Among the most explosive details in the Justice Department response on Tuesday was a photograph showing files labeled “Top Secret” with bright red or yellow cover sheets, spread out over a carpet. Those files were found inside a container in Trump’s office, according to the court filing. A close examination of one of the cover sheets in the photo shows a marking for “HCS,” a government abbreviation for systems used to protect intelligence gathered from secret human sources.
Lapp, the former FBI agent, called the photo “striking” and said the cover sheets on those documents suggest that they were probably still considered classified.
And while Trump’s team could claim that it did not know it was still in possession of those documents, Goitein said the fact that the filing said that agents found so many documents at Mar-a-Lago so quickly during the search could complicate that argument.
“Trump and his lawyers had months to find these documents,” she said. “The FBI was able to find them easily. It was in a desk, for goodness sake.”
Still, despite the mounting evidence found at Mar-a-Lago, there is no precedent for prosecuting a former president. That’s one of the questions investigators are probably grappling with as they proceed with their probe: What does it take to charge someone who once served as the commander in chief?
The evidence would need to meet a higher threshold than is necessary in a typical case, according to Chuck Rosenberg, a former U.S. attorney and senior FBI official.
Rosenberg said there would need to be compelling evidence that a crime had been committed and that the alleged crime would have to be serious — far more serious than what is needed to compel prosecutors to pursue charges against an ordinary citizen. “One or the other is not sufficient,” he added.

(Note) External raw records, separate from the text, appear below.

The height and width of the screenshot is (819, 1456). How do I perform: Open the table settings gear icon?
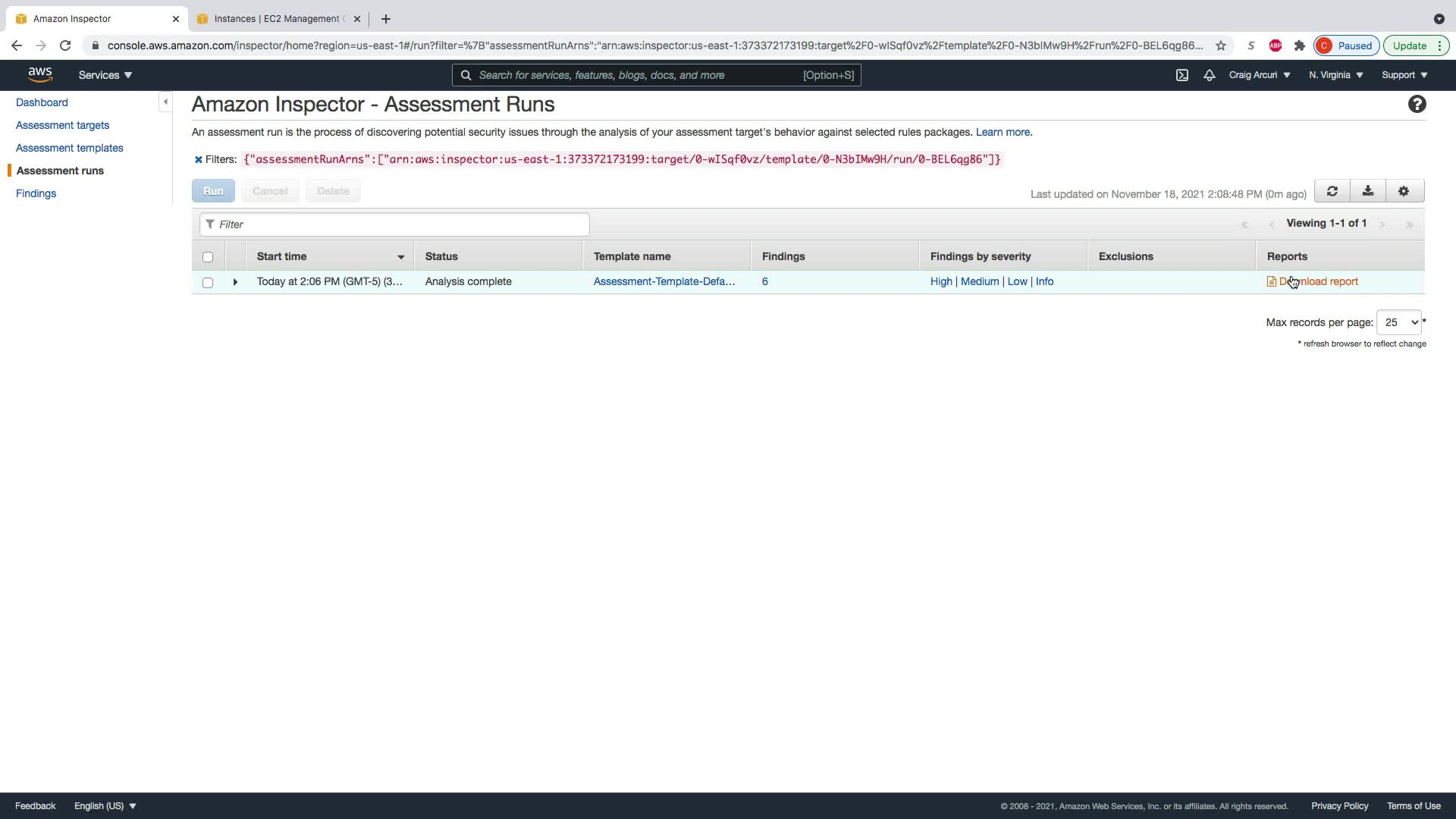1404,191
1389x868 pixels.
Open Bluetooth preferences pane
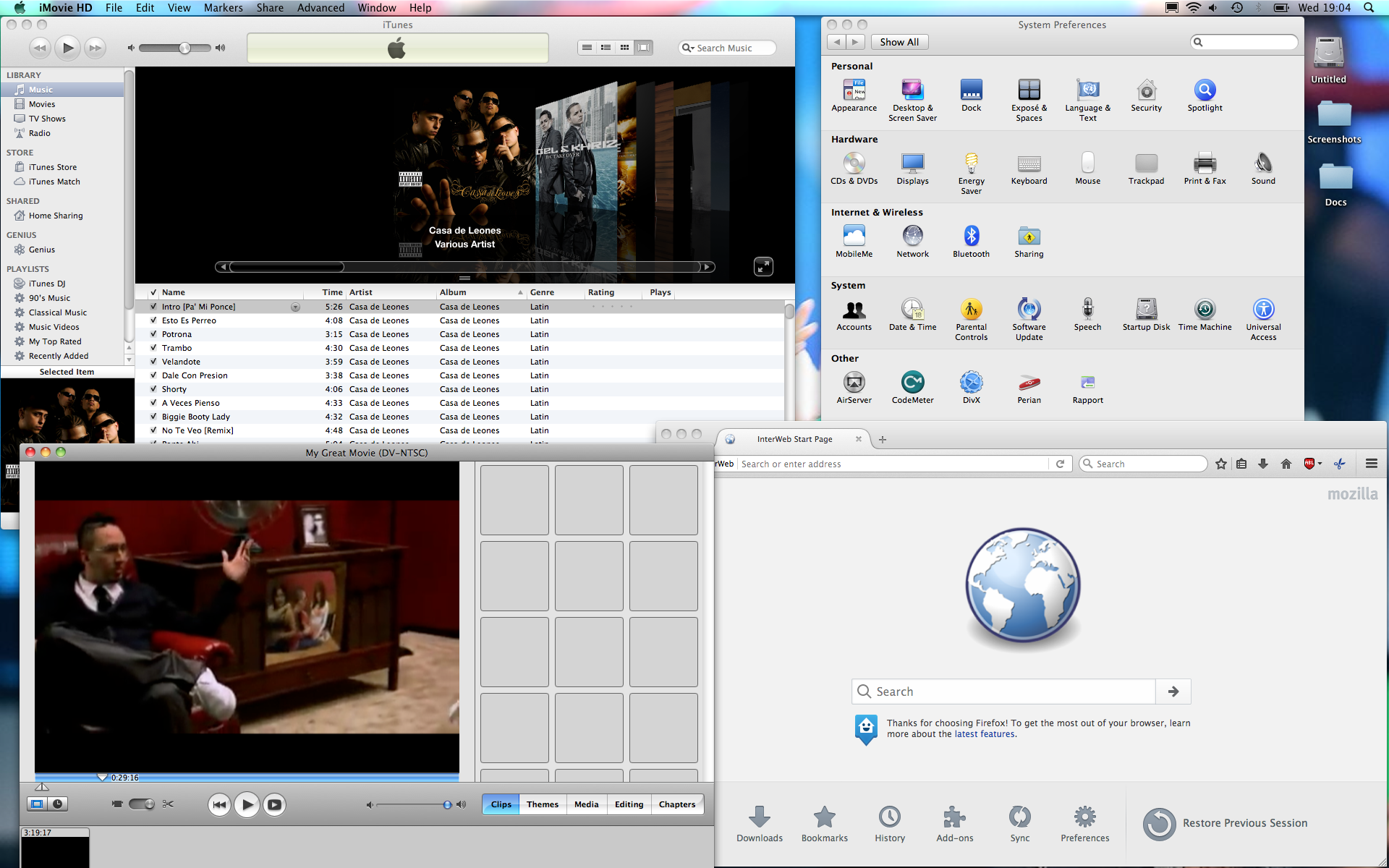(971, 236)
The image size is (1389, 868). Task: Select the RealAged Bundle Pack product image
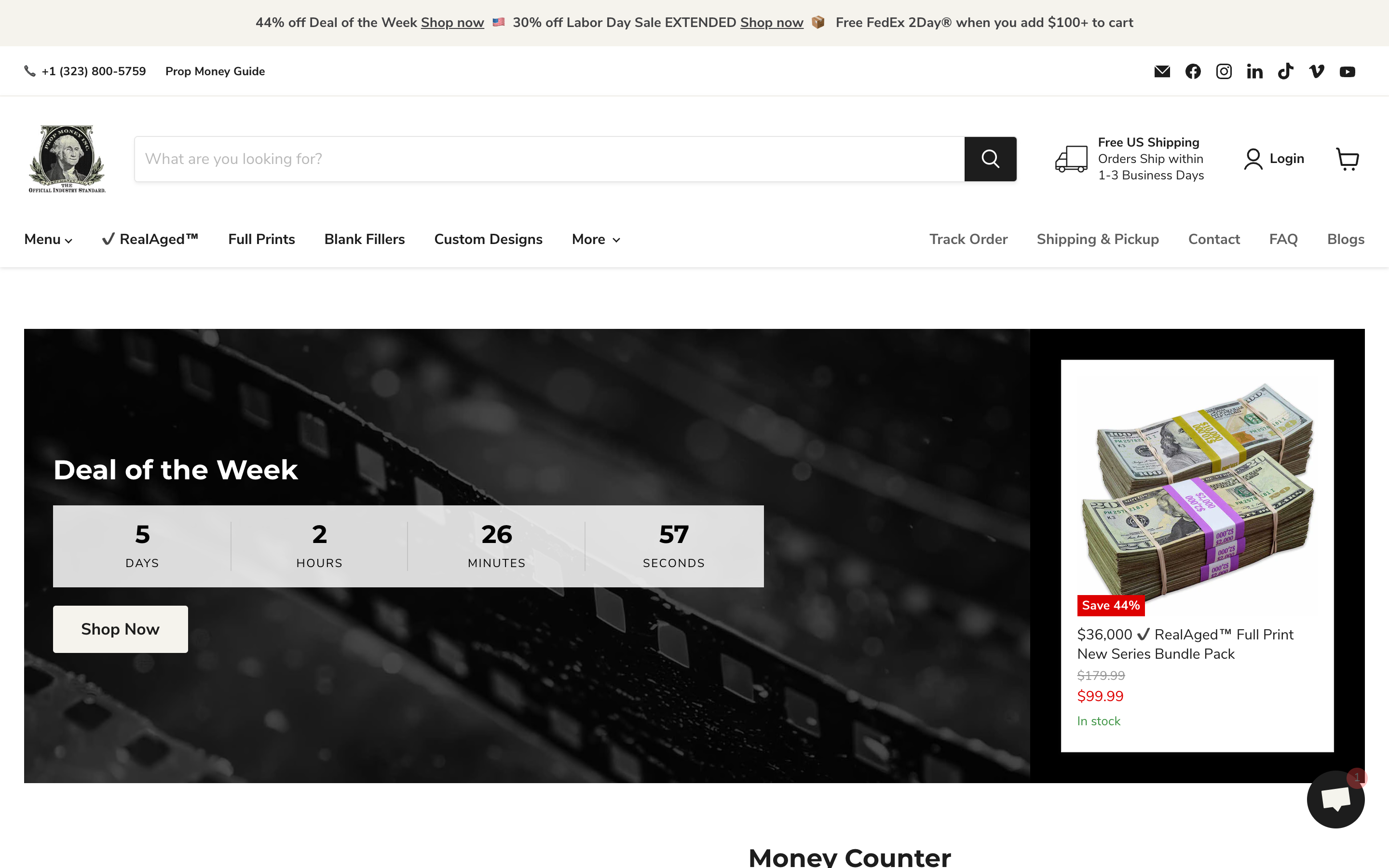click(1198, 494)
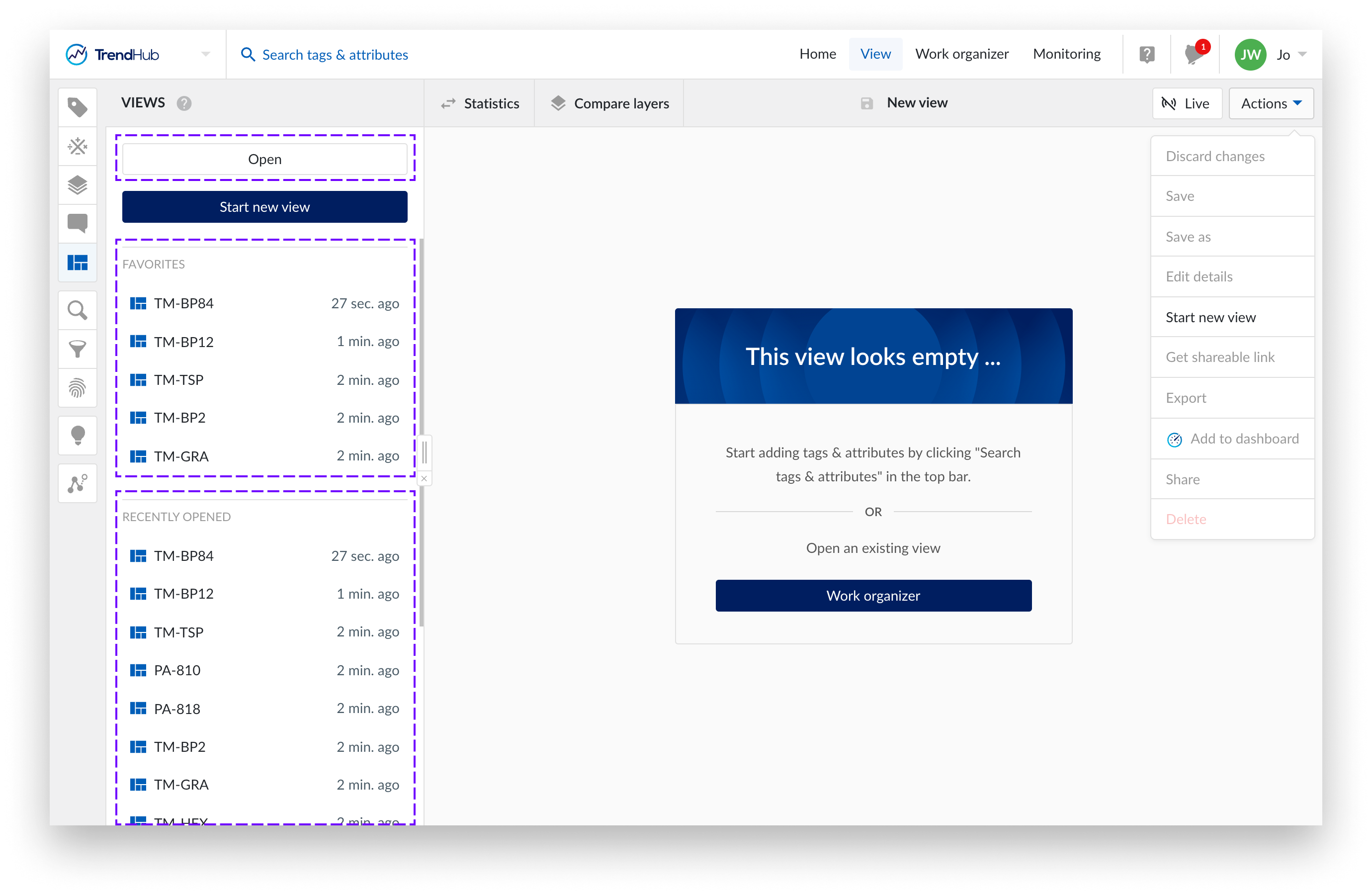
Task: Open the Machine learning nodes panel
Action: [78, 483]

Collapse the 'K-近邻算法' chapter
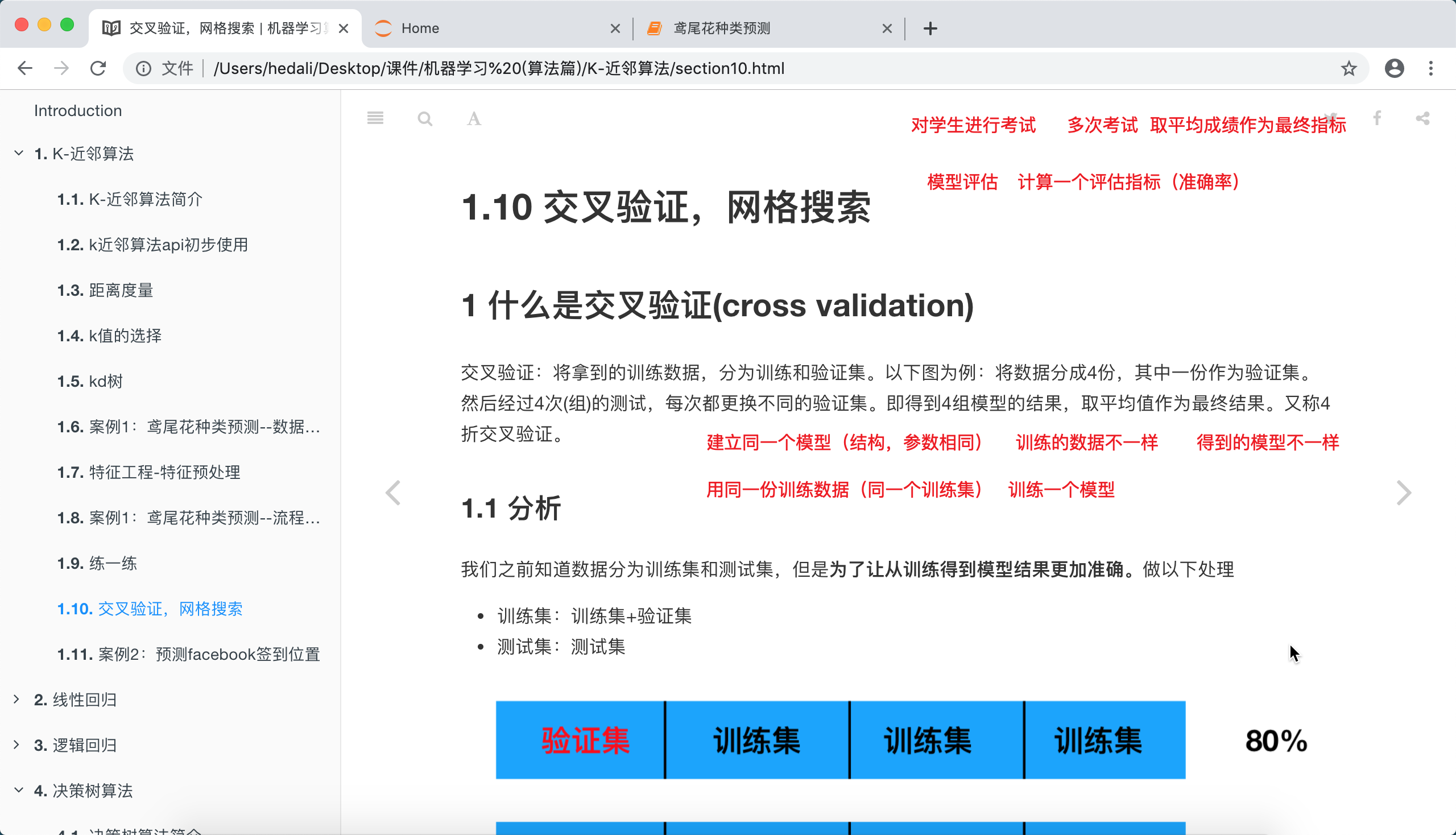[x=18, y=153]
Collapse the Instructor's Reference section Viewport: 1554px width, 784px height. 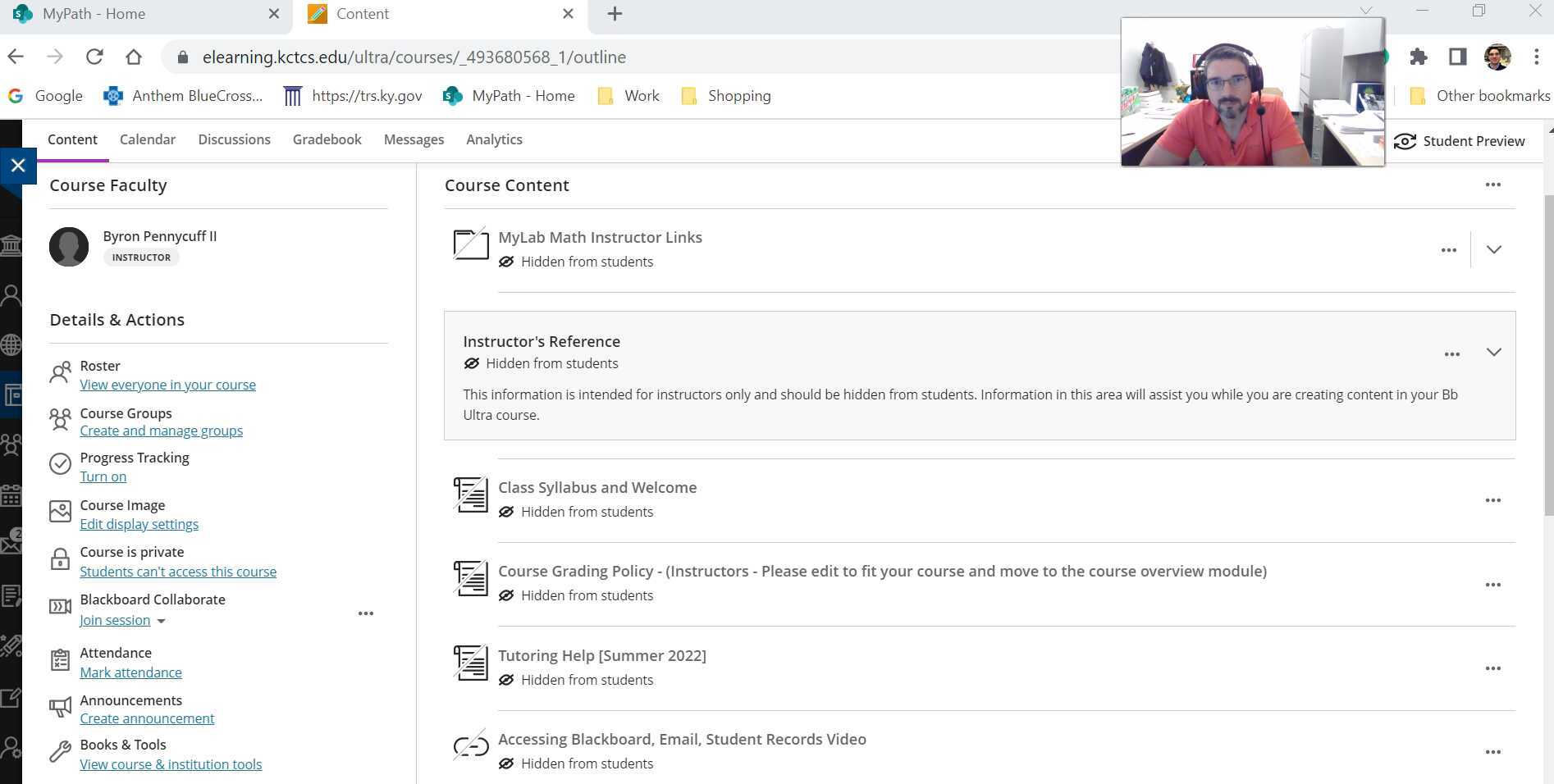pos(1494,353)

“I don’t imagine you would charge any former president with a relatively minor crime,” Rosenberg said, referencing one of the statutes cited in the search warrant, 18 USC 2071, which criminalizes the mutilation of documents.
Rosenberg said that while that statute is a “perfectly lawful and valid basis” to get into someone’s home on a warrant, it’s probably not a serious enough stand-alone charge to bring against a former president.
“On the other hand, there are some statues — like the espionage statute — that are extraordinarily serious,” he continued. “For instance, and hypothetically, if you find that [a former president] is passing information to a foreign government, or trying to monetize that information, that absolutely succeeds on the magnitude of the crime axis. But you still need the other axis — sufficiently compelling evidence to prove that very serious crime.”
Mary McCord, who served as acting assistant attorney general for national security during the Obama administration, warned that if the documents in Trump’s possession pose a serious risk to national security, prosecutors would have to weigh whether it makes sense to use those materials as evidence in a trial, potentially posing a further national security risk.
“There is an inverse relationship whereby the more highly sensitive the information is, the less likely there will be a case,” McCord said. “There can be a situation in which — separate and apart from the merits of the case — the case is not prosecuted because the national defense information is too sensitive to be brought to a jury.”
Devlin Barrett contributed to this report.